SIALKOT: The Export Processing Zone (EPZ) of Sialkot has failed to attract industrialists in the last 14 years. Only eight factories have been established there so far though the government offers incentives to exporters for setting up their units in the zone.
The lackluster response from industrialists has prompted Sialkot Chamber of Commerce and Industry (SCCI) President Fazal Jilani, Mir Alamgir Meyer and Pakistan Gloves Manufacturers and Exporters Association Chairman Muhammad Younas and Sheikh Ejaz Ahmed Jammu to appeal to federal and provincial governments to abolish the EPZ and declare the whole Sialkot an EPZ to promote exports from the export triangle of Sialkot, Gujrat and Gujranwala districts.
The EPZ is an initiative of the Export Processing Zone Authority (EPZA), the Ministry of Industries, the Punjab Small Industries Corporation (PSIC) and the SCCI. It is located near Sambrial on Sialkot-Wazirabad Road.
There are 881 plots in the EPZ on 238 acres. The PSIC was responsible for for developing the EPZ and providing public health and estate management services. All plots in the EPZ have been sold. The zone was inaugurated in June 2002 and became operational in 2005.
Presently, only eight industrial units are operational in the EPZ while 10 others are under construction. The export from the EPZ in 2009-10 was $650,000.
Officials say the EPZ offers following incentives to exporters: they can get developed land for 30 years; they can import duty-free machinery, equipment and materials without following national import regulations; they are free from exchange control regulations and can avail repatriation of capital and profits; they are not to pay sales tax on input goods; they are entitled to import duty-free vehicles under certain conditions; and they can sell a portion of goods in domestic market and are to pay presumptive tax at the rate of 1 percent.
Surprisingly, these incentives have failed to attract the exporters to establish their units at the EPZ.
EPZ Authority officials say declaring the whole Sialkot as the EPZ was not a realistic demand considering the fact the EZP offered a range of facilities to industrialists.
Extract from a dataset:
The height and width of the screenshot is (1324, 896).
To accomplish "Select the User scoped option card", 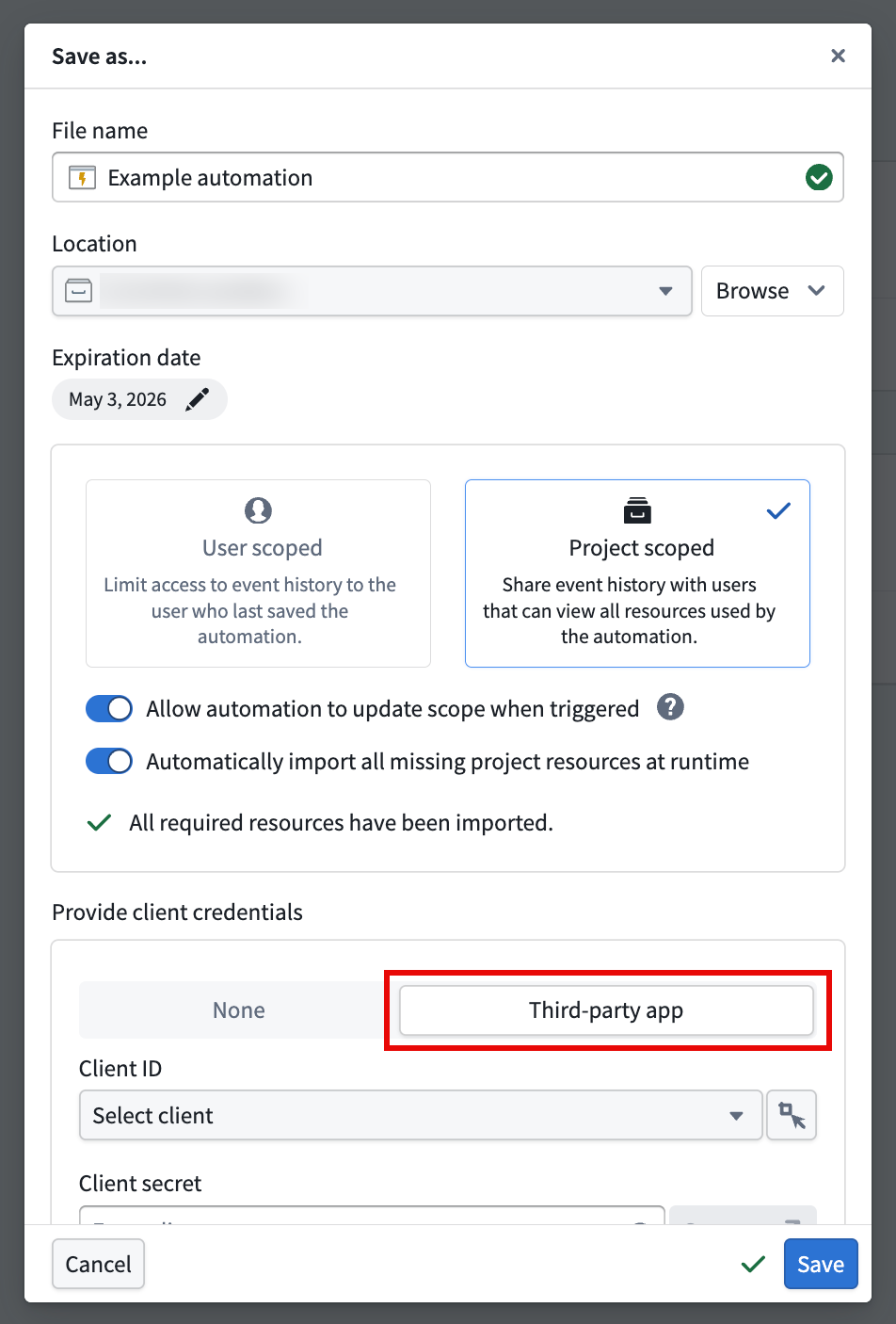I will click(x=258, y=573).
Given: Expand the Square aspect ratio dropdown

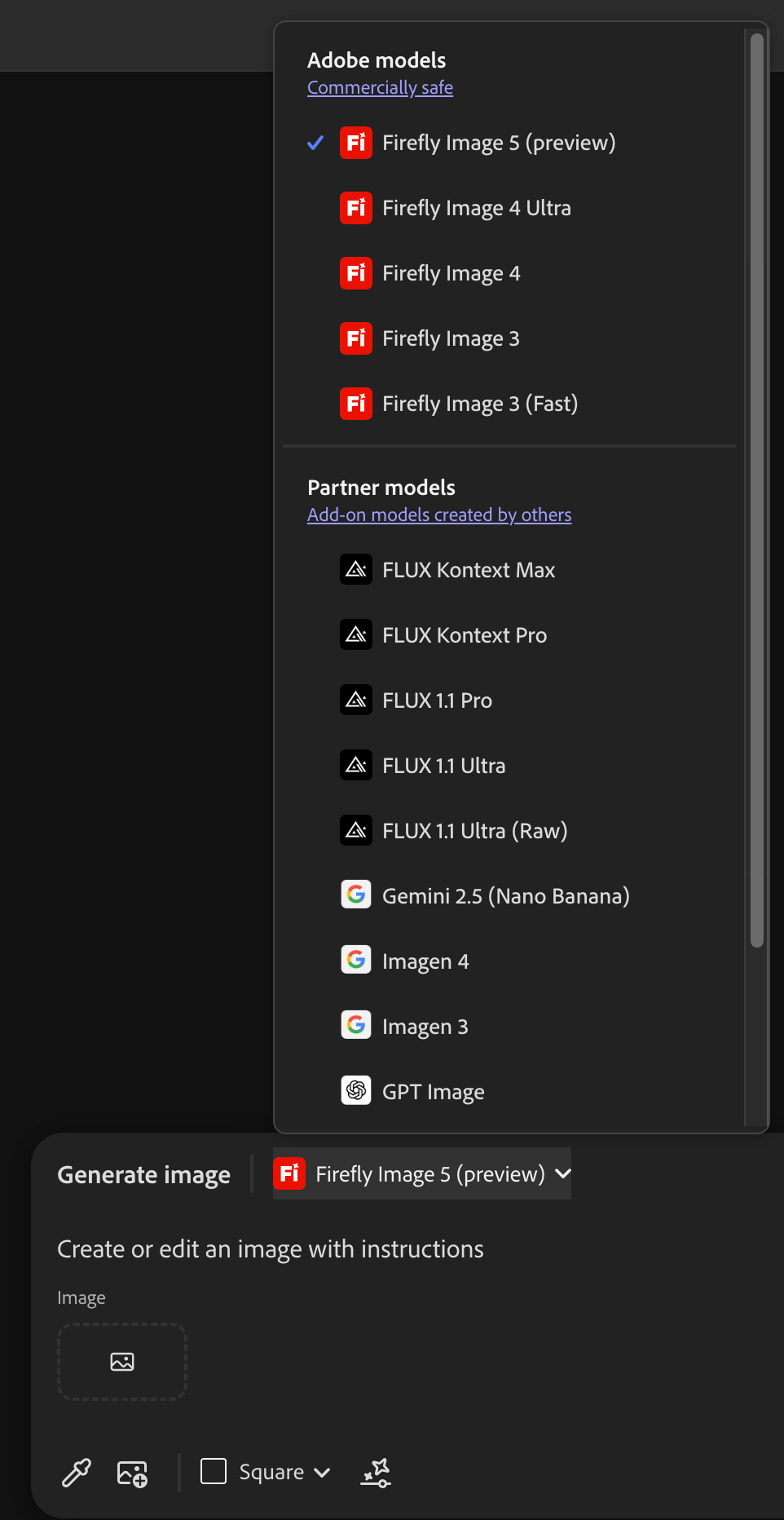Looking at the screenshot, I should point(266,1472).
Sialkot Customs Collector Qurban Ali Khan, however, is optimistic about reviving the EPZ.
At a meeting of the SCCI, he said more incentives could be offered to exporters for establishing their factories and industrial units at the EPZ. He said the procedures to apply for plot would be simplified.
He said the EPZ Law of 1980 should be amended to promote EPZs in the country.
REBATES: Customs Collector Qurban Ali Khan says surgical instruments exporters will get their pending rebate claims till June 2015. Addressing a group of surgical instruments manufactures and exporters, he added the rebate claims would be cleared till June 2015, as the pendency of such claims was being reduced gradually.
He said Sialkot exporters were earning foreign exchange to the tune of $1.8 billion annually. He pledged to upgrade surgical industry through resolving their problems.
Exporters demanded increase in 4.86 percent ratio of rebate.